* **Exercise description**
Rewrite every line of the records below as a numbered list, leaving out blank lines.

* **Source records**
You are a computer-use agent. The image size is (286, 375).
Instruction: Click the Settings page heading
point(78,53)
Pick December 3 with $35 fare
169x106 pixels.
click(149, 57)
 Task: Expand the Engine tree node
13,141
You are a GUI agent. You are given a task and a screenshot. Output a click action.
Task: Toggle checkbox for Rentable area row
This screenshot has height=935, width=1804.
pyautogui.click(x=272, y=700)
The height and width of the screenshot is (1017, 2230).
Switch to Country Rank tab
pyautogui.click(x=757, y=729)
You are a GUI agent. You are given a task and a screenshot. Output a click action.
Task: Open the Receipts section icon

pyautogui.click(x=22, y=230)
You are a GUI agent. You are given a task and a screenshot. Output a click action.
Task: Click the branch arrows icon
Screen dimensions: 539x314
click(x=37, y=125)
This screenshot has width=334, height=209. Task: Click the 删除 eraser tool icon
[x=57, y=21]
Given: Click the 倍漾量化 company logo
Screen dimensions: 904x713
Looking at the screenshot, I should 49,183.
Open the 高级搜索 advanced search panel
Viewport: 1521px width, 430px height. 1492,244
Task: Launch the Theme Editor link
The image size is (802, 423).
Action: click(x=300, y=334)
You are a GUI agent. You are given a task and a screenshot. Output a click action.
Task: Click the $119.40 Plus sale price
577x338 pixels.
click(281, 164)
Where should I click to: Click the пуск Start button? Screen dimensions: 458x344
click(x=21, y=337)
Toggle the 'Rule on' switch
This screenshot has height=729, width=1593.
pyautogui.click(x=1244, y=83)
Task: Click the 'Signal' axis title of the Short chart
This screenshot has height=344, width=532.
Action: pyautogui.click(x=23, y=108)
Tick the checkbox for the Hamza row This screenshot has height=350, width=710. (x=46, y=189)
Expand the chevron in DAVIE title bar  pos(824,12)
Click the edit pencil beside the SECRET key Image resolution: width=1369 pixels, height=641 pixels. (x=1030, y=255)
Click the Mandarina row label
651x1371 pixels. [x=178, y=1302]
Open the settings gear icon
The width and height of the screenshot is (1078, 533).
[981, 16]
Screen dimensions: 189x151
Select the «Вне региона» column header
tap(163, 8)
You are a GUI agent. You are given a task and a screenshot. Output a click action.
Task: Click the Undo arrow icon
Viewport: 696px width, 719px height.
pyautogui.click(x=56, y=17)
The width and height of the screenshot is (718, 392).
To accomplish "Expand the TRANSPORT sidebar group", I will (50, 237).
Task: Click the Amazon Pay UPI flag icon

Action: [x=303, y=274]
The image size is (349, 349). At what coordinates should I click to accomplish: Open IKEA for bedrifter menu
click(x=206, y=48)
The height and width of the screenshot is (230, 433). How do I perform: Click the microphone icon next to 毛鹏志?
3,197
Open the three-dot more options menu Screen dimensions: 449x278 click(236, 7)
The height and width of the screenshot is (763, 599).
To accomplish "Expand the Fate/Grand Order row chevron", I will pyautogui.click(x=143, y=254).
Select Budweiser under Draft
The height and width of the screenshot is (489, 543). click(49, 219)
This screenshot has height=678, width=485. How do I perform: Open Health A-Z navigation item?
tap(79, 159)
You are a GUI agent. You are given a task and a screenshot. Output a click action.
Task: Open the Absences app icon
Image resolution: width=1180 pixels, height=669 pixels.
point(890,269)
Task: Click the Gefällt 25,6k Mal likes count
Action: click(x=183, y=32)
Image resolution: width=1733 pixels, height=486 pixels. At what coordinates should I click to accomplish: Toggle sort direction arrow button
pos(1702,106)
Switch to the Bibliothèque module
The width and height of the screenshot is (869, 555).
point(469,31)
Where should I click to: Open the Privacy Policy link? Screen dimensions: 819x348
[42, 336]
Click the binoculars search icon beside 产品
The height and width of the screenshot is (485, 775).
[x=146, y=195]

* **Response to the exercise**
1. You are a computer-use agent. The image size is (286, 375).
2. Instruction: Click the Settings page heading
3. point(78,53)
4. Pick December 3 with $35 fare
5. 169x106 pixels.
6. click(149, 57)
7.  Task: Expand the Engine tree node
8. 13,141
9. You are a GUI agent. You are given a task and a screenshot. Output a click action.
10. Task: Toggle checkbox for Rentable area row
11. This screenshot has height=935, width=1804.
12. pyautogui.click(x=272, y=700)
13. The height and width of the screenshot is (1017, 2230).
14. Switch to Country Rank tab
15. pyautogui.click(x=757, y=729)
16. You are a GUI agent. You are given a task and a screenshot. Output a click action.
17. Task: Open the Receipts section icon
18. pyautogui.click(x=22, y=230)
19. You are a GUI agent. You are given a task and a screenshot. Output a click action.
20. Task: Click the branch arrows icon
21. Screen dimensions: 539x314
22. click(x=37, y=125)
23. This screenshot has width=334, height=209. Task: Click the 删除 eraser tool icon
24. [x=57, y=21]
25. Given: Click the 倍漾量化 company logo
26. Screen dimensions: 904x713
27. Looking at the screenshot, I should 49,183.
28. Open the 高级搜索 advanced search panel
29. Viewport: 1521px width, 430px height. 1492,244
30. Task: Launch the Theme Editor link
31. The image size is (802, 423).
32. Action: click(x=300, y=334)
33. You are a GUI agent. You are given a task and a screenshot. Output a click action.
34. Task: Click the $119.40 Plus sale price
35. 577x338 pixels.
36. click(281, 164)
37. Where should I click to: Click the пуск Start button? Screen dimensions: 458x344
38. click(x=21, y=337)
39. Toggle the 'Rule on' switch
40. This screenshot has height=729, width=1593.
41. pyautogui.click(x=1244, y=83)
42. Task: Click the 'Signal' axis title of the Short chart
43. This screenshot has height=344, width=532.
44. Action: pyautogui.click(x=23, y=108)
45. Tick the checkbox for the Hamza row This screenshot has height=350, width=710. (x=46, y=189)
46. Expand the chevron in DAVIE title bar  pos(824,12)
47. Click the edit pencil beside the SECRET key Image resolution: width=1369 pixels, height=641 pixels. (x=1030, y=255)
48. Click the Mandarina row label
49. 651x1371 pixels. [x=178, y=1302]
50. Open the settings gear icon
51. The width and height of the screenshot is (1078, 533).
52. [981, 16]
53. Screen dimensions: 189x151
54. Select the «Вне региона» column header
55. tap(163, 8)
56. You are a GUI agent. You are given a task and a screenshot. Output a click action.
57. Task: Click the Undo arrow icon
58. Viewport: 696px width, 719px height.
59. pyautogui.click(x=56, y=17)
60. The width and height of the screenshot is (718, 392).
61. To accomplish "Expand the TRANSPORT sidebar group", I will (50, 237).
62. Task: Click the Amazon Pay UPI flag icon
63. Action: [x=303, y=274]
64. The image size is (349, 349). At what coordinates should I click to accomplish: Open IKEA for bedrifter menu
65. click(x=206, y=48)
66. The height and width of the screenshot is (230, 433). How do I perform: Click the microphone icon next to 毛鹏志?
67. 3,197
68. Open the three-dot more options menu Screen dimensions: 449x278 click(236, 7)
69. The height and width of the screenshot is (763, 599).
70. To accomplish "Expand the Fate/Grand Order row chevron", I will pyautogui.click(x=143, y=254).
71. Select Budweiser under Draft
72. The height and width of the screenshot is (489, 543). click(49, 219)
73. This screenshot has height=678, width=485. How do I perform: Open Health A-Z navigation item?
74. tap(79, 159)
75. You are a GUI agent. You are given a task and a screenshot. Output a click action.
76. Task: Open the Absences app icon
77. Image resolution: width=1180 pixels, height=669 pixels.
78. point(890,269)
79. Task: Click the Gefällt 25,6k Mal likes count
80. Action: click(x=183, y=32)
81. Image resolution: width=1733 pixels, height=486 pixels. At what coordinates should I click to accomplish: Toggle sort direction arrow button
82. pos(1702,106)
83. Switch to the Bibliothèque module
84. The width and height of the screenshot is (869, 555).
85. point(469,31)
86. Where should I click to: Open the Privacy Policy link? Screen dimensions: 819x348
87. [42, 336]
88. Click the binoculars search icon beside 产品
89. The height and width of the screenshot is (485, 775).
90. [x=146, y=195]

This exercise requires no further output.